**DIRECTIONS**. Search the material below for the word "Show". Copy every line that has it.

**DATASET EXCERPTS**.
★ ★ ★ ★ ★

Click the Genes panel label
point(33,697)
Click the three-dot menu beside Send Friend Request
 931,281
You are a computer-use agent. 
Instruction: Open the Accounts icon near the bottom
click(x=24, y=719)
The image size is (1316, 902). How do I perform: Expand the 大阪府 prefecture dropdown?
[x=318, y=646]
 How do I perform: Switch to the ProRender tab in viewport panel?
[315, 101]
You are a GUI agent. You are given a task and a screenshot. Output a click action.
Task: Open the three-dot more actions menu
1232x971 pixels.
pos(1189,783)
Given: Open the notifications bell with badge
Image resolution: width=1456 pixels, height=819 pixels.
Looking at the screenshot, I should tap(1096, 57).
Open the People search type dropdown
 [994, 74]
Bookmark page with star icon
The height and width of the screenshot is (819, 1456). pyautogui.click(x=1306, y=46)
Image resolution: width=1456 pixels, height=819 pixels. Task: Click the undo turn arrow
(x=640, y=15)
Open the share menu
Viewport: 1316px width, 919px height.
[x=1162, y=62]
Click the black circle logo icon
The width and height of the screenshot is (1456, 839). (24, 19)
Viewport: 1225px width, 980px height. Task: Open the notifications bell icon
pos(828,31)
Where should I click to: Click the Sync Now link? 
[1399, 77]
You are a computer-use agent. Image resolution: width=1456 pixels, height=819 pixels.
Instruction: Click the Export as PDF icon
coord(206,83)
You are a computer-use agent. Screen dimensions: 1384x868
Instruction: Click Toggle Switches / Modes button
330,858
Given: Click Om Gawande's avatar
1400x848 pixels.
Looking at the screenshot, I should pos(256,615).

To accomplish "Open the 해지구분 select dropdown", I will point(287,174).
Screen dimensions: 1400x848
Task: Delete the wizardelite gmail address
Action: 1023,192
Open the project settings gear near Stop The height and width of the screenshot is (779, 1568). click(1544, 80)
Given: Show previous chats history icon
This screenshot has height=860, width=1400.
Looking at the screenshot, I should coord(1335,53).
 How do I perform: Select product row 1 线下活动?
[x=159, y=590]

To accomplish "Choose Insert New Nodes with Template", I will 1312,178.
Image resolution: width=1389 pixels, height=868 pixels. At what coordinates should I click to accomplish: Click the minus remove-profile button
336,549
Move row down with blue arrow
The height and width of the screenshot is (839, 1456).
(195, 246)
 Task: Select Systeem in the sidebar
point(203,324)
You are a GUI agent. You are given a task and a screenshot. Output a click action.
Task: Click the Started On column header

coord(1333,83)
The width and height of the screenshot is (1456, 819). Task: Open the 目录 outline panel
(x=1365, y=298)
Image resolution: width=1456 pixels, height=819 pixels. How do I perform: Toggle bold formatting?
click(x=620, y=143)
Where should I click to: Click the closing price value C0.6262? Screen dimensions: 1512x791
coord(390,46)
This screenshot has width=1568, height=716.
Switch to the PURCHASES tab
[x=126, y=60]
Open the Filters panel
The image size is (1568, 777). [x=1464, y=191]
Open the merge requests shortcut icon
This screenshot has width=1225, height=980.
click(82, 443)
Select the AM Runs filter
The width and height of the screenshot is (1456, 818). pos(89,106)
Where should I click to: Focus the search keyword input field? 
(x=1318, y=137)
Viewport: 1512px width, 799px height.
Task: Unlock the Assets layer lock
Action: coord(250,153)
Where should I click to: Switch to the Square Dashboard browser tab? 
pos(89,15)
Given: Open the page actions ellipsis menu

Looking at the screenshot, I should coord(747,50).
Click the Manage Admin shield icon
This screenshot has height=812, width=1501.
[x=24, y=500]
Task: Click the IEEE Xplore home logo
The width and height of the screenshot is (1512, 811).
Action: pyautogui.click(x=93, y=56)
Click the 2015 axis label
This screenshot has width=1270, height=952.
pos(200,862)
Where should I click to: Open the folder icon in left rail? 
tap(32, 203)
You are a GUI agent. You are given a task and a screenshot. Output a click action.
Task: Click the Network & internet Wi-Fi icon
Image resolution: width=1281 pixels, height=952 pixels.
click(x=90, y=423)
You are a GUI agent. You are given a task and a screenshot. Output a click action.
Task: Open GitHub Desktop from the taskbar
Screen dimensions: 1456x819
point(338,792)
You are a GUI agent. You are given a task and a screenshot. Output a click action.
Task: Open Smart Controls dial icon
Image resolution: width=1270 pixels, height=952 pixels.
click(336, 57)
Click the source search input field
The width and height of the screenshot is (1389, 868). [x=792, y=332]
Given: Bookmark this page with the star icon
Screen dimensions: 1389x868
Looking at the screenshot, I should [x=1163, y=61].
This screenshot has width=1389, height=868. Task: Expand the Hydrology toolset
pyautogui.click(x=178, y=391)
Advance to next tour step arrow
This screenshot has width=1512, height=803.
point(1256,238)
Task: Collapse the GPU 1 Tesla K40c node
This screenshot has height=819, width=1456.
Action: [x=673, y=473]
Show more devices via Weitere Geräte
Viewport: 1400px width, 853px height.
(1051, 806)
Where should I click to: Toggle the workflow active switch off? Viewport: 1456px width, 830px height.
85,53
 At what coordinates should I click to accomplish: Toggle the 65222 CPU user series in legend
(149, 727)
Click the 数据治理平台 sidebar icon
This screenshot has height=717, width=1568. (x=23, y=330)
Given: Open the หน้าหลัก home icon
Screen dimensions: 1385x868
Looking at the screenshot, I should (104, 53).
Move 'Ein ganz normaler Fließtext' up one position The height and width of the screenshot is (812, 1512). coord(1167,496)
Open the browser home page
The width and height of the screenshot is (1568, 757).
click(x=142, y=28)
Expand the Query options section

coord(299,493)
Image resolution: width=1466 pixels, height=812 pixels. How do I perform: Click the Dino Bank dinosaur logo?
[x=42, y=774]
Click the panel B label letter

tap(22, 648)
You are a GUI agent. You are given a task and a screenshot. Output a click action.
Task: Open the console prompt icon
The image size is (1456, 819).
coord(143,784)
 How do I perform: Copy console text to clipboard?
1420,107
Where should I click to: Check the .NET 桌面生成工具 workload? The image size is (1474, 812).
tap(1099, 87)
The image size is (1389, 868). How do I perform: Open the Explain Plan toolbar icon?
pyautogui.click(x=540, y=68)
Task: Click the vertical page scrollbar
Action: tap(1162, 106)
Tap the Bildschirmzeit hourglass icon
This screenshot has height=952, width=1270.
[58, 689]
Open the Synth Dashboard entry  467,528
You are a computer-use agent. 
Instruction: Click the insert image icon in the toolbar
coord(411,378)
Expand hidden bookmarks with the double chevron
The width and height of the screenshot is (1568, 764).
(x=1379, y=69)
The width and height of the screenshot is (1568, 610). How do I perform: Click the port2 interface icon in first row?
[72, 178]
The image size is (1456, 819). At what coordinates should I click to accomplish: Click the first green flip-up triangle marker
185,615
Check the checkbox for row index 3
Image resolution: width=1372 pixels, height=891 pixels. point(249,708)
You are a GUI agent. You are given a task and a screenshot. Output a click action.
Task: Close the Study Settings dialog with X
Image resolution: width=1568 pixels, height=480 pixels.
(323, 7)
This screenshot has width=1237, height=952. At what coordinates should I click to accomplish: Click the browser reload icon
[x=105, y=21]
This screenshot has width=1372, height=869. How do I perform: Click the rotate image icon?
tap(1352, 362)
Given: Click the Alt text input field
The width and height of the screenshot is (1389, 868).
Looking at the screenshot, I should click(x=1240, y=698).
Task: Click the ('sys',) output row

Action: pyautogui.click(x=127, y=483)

★ ★ ★ ★ ★

**EXERCISE ANSWER**.
Given: Show previous chats history icon
Show more devices via Weitere Geräte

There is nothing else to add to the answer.